Es verdad comúnmente admitida que compete a la familia, a los padres, el derecho y el deber originario de educar a la persona humana, a los hijos, en cuanto personas que son. Esta misión educadora de los padres, arraigada en la más profunda entraña de su ser padres, está basada en su participación, para los creyentes, en la obra creadora de Dios y, para todos, en la razón. Sólo los sistemas dictatoriales, las dictaduras, afirman que este derecho-deber le corresponde al Estado, porque los hijos no son de los padres, no pertenecen a los padres, sino al Estado.
Los padres, en efecto, “engendrando en el amor y por amor una nueva persona, que tiene en sí la vocación al crecimiento y al desarrollo, asumen por eso mismo la obligación de ayudarla eficazmente a vivir una vida plenamente humana» (San Juan Pablo II). La familia, comunidad de personas, está al servicio de la vida. Este servicio de la vida por parte de la familia no acaba, como es obvio, en la mera transmisión de la vida, sino que se prolonga en esa »procreación» incesante que es la ayuda permanente y eficaz de los padres al nuevo ser humano a vivir una vida verdadera y auténticamente humana por medio de la educación. La educación es también un servicio a la vida. La familia es la estructura del amor en donde se descubre el acontecimiento maravilloso de la vida: donde se aprende a amar, en donde toma cuerpo de verdad la libertad, y en donde se aprende a ser verdadera y plenamente hombre.
Como señaló tan magistralmente el Concilio Vaticano II en su Declaración sobre la educación, “puesto que los padres han dado la vida a los hijos, tienen la gravísima obligación de educar a la prole, y por tanto hay que reconocerlos como los primeros y principales educadores de sus hijos (y primeros y principales responsables de su educación). Este deber de la educación familiar es de tanta trascendencia que, cuando falta, difícilmente puede suplirse” (GEM 3). El servicio a la vida mediante la educación es un elemento clave, un elemento base y fundamental de la familia. Ser padre o madre es ser educador y responsable insoslayable de su educación.
San Juan Pablo II, en su Exhortación Apostólica postsinodal sobre la Familia, define de manera precisa y admirable el lugar de la educación en la familia con estas palabras: «El derecho-deber educativo de los padres se califica como esencial, relacionado como está con la transmisión de la vida humana; como original y primario, respecto al deber educativo de los demás; por la unicidad de la relación de amor que subsiste entre padres e hijos; como insustituible e inalienable y que, por consiguiente, no puede ser totalmente delegado o usurpado por otros. Por encima de estas características no puede olvidarse que el elemento más radical, que determina el deber y el derecho primario y original educativo de los padres, es el amor paterno y materno, que encuentra en la acción educativa su realización, al hacer pleno y perfecto el servicio a la vida. El amor de los padres se transforma de fuente, en alma, y, por consiguiente, en norma, que inspira y guía toda la acción educativa concreta, enriqueciéndola con los valores de dulzura, constancia, bondad, servicio, desinterés, espíritu de sacrifico, que son el fruto más precioso del amor” (San Juan Pablo II).

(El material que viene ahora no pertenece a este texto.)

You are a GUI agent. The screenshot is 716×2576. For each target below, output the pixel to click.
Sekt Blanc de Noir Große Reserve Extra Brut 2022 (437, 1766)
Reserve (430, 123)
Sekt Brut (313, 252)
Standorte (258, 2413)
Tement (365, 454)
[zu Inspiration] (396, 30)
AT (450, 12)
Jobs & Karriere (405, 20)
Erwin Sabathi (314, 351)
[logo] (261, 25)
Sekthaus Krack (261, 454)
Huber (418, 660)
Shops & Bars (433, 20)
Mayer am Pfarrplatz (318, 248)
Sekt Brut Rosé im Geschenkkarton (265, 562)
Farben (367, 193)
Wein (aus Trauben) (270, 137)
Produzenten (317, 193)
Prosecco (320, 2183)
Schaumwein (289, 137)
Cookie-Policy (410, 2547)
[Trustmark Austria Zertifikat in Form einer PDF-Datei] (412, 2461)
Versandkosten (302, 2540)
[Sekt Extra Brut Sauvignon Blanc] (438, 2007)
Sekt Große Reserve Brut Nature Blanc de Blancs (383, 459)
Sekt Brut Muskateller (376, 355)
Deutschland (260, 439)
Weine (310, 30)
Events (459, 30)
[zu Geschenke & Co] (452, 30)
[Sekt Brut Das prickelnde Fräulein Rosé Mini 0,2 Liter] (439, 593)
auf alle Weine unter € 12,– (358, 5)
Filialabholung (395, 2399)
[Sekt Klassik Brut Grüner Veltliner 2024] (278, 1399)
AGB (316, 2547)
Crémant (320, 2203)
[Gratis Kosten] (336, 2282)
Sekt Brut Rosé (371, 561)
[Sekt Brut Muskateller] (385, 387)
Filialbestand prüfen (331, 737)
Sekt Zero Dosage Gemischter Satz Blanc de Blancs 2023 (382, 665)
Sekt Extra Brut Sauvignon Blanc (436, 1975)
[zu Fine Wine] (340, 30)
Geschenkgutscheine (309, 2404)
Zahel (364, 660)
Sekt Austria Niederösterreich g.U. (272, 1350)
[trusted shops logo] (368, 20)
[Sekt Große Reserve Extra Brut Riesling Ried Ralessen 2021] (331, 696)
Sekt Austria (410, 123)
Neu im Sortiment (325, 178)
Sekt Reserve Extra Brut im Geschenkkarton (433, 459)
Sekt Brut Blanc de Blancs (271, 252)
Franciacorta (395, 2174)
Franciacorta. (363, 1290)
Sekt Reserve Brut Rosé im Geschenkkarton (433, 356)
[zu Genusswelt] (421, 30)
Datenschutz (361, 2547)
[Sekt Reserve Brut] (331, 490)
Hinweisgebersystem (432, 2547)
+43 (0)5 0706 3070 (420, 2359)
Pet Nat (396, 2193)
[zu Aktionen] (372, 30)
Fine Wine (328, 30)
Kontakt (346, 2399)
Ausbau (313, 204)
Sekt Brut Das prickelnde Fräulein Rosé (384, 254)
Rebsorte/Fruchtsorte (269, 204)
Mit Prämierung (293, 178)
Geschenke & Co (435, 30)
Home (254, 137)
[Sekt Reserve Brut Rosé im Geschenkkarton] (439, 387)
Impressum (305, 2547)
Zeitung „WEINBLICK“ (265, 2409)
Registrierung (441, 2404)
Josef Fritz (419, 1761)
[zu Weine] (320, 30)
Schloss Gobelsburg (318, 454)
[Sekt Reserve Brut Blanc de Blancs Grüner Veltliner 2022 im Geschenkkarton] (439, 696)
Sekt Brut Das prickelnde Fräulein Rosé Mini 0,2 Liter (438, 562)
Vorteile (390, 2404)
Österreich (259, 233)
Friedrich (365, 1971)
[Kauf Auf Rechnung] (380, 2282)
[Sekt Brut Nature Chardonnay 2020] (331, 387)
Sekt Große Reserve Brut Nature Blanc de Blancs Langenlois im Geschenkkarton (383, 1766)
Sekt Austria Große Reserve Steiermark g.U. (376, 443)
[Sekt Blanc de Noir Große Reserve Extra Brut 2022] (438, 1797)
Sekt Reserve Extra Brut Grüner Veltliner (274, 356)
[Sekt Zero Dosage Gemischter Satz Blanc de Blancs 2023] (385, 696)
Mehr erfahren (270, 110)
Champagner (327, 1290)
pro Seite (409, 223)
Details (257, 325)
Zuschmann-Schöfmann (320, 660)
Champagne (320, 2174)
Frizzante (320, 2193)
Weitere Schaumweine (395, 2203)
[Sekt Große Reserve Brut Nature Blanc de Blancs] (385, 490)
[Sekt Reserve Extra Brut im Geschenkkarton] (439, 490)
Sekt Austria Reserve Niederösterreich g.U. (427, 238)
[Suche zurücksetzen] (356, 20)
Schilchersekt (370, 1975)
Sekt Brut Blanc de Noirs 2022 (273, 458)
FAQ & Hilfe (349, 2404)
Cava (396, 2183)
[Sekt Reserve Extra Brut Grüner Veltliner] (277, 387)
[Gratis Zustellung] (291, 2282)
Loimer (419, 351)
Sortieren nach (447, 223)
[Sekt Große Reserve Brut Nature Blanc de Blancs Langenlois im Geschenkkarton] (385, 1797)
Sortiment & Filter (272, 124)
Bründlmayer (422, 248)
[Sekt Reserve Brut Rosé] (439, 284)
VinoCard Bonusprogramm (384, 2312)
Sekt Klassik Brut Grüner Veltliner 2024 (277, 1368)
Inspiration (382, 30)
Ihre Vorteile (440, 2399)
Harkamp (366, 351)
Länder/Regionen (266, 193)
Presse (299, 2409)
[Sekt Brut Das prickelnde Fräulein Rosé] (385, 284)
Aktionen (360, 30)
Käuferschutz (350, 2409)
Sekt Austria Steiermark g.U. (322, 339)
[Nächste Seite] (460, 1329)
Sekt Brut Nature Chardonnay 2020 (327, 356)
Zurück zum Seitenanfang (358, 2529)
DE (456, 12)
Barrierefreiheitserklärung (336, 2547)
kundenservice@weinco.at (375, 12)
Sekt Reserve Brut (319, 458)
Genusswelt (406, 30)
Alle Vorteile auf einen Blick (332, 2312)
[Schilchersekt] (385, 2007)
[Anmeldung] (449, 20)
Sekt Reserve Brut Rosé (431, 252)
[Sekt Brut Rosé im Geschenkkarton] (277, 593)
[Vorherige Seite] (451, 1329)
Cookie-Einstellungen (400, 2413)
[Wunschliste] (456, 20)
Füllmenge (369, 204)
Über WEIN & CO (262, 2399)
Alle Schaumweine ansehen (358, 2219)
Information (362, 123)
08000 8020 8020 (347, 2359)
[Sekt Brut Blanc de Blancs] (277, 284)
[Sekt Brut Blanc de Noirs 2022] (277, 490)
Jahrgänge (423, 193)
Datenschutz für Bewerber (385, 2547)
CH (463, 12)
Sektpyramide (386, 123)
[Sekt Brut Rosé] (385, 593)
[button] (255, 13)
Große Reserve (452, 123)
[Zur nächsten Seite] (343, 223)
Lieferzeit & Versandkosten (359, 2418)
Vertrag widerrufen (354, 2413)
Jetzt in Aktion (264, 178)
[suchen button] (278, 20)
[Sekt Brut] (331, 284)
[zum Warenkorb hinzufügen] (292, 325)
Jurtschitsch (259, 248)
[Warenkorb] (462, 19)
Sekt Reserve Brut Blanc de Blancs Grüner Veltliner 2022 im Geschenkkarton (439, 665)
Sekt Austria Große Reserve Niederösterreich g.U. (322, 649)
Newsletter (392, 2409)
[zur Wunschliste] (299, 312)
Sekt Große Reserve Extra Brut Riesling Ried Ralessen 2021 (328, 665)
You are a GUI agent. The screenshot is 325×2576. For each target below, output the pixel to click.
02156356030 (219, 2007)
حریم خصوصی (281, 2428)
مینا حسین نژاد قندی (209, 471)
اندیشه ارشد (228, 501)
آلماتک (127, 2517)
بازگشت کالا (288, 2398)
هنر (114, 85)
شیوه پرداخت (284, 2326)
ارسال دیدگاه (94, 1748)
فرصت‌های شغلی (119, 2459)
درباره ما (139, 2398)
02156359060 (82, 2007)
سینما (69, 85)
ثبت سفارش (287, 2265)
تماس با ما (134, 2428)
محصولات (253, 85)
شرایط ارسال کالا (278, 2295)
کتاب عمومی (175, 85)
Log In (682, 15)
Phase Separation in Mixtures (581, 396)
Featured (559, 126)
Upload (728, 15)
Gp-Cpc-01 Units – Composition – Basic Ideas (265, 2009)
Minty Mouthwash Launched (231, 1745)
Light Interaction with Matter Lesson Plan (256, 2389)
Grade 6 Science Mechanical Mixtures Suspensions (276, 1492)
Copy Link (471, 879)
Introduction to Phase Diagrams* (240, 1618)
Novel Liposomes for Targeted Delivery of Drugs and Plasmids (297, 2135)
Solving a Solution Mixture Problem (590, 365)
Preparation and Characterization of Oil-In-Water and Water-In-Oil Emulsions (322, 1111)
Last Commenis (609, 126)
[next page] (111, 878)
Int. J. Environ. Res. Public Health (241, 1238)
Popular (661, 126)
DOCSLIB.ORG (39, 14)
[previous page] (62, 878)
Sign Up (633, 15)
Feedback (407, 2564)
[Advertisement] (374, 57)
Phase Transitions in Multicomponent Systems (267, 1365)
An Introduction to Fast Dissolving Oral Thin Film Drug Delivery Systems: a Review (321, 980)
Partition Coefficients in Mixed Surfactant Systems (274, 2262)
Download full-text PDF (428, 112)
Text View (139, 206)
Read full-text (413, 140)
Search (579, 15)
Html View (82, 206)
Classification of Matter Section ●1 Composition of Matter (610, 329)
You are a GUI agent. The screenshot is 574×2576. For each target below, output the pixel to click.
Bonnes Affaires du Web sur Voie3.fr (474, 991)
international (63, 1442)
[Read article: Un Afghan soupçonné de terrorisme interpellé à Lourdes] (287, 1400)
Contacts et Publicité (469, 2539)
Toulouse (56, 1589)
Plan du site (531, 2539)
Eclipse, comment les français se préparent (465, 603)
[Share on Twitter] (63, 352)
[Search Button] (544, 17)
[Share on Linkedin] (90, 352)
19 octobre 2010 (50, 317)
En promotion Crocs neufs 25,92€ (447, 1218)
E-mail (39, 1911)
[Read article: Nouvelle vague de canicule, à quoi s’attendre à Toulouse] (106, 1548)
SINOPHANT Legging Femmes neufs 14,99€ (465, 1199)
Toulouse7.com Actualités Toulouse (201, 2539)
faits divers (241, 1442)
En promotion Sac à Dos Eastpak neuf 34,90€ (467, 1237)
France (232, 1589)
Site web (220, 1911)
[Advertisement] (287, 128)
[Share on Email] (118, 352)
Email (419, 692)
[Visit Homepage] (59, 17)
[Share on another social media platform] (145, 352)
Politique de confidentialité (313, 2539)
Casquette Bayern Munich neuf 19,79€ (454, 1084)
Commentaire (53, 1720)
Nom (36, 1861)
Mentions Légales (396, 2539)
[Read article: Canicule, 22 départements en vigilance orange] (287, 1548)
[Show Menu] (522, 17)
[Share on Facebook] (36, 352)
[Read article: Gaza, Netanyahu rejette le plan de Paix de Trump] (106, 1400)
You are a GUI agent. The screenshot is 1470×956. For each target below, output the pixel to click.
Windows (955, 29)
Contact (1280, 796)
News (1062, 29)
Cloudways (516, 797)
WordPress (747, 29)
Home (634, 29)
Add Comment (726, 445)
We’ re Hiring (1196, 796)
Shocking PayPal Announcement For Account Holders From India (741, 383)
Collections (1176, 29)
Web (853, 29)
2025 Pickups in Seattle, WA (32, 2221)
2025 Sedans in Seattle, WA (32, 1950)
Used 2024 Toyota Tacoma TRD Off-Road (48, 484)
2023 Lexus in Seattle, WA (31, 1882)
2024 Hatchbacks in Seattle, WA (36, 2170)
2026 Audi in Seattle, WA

La familia es la gran escuela de la sociedad. Constituye el lugar natural y el instrumento más eficaz de aprendizaje y realización del ser hombre, así como de personalización de la sociedad; es, sin duda alguna, “la escuela más completa y rica de humanismo” (GS 52), la primera y fundamental escuela de los valores y de las virtudes más fundamentales de la vida humana. No puede ser suplantada por nada ni por nadie. Así lo reclama no sólo el bien privado de cada persona humana sino el bien común, el bien de la sociedad, inseparable siempre del bien de la persona. La sociedad está, debe estar, al servicio de la familia y de la persona, también en el campo de la educación; debe respetarla y promoverla, también en este campo; no puede sustituirla en modo alguno, ni invadir su inalienable misión.
¿Se quiere volver al pasado y resucitar una nueva dictadura? Porque el artículo 27 de la Constitución, clave y quicio de la Ley Fundamental de nuestra Nación, reconoce y garantiza este deber y derecho de los padres. ¿Se pretende que sea como Cuba, o China, o lo que fue la Unión Soviética donde los hijos eran del Estado y no pertenecían a los padres? Es tan evidente que pertenecen a los padres, que no deberíamos emplear ni un minuto en discutirlo. En el paradigma en que se sitúa la Sra. Ministra, ¿dónde queda la libertad de enseñanza, la libertad religiosa y moral y qué espacio queda para lo que no sea el pensamiento único y dominante? ¿Así se piensa progresar? Esto es un retroceso muy grande. Lo siento. Debe aclararse el Gobierno y no falsear ni engañar, porque va contra el bien común, objetivo ineludible que debería buscarse.